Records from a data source
----

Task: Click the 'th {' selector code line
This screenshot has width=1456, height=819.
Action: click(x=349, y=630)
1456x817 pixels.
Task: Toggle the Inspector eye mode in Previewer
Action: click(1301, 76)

----

PROBLEM TO WORK ON:
The data above should be duplicated exactly and completely.

ANSWER FOR THIS EXERCISE:
Task: Click the 'th {' selector code line
This screenshot has width=1456, height=819.
Action: click(x=349, y=630)
1456x817 pixels.
Task: Toggle the Inspector eye mode in Previewer
Action: click(1301, 76)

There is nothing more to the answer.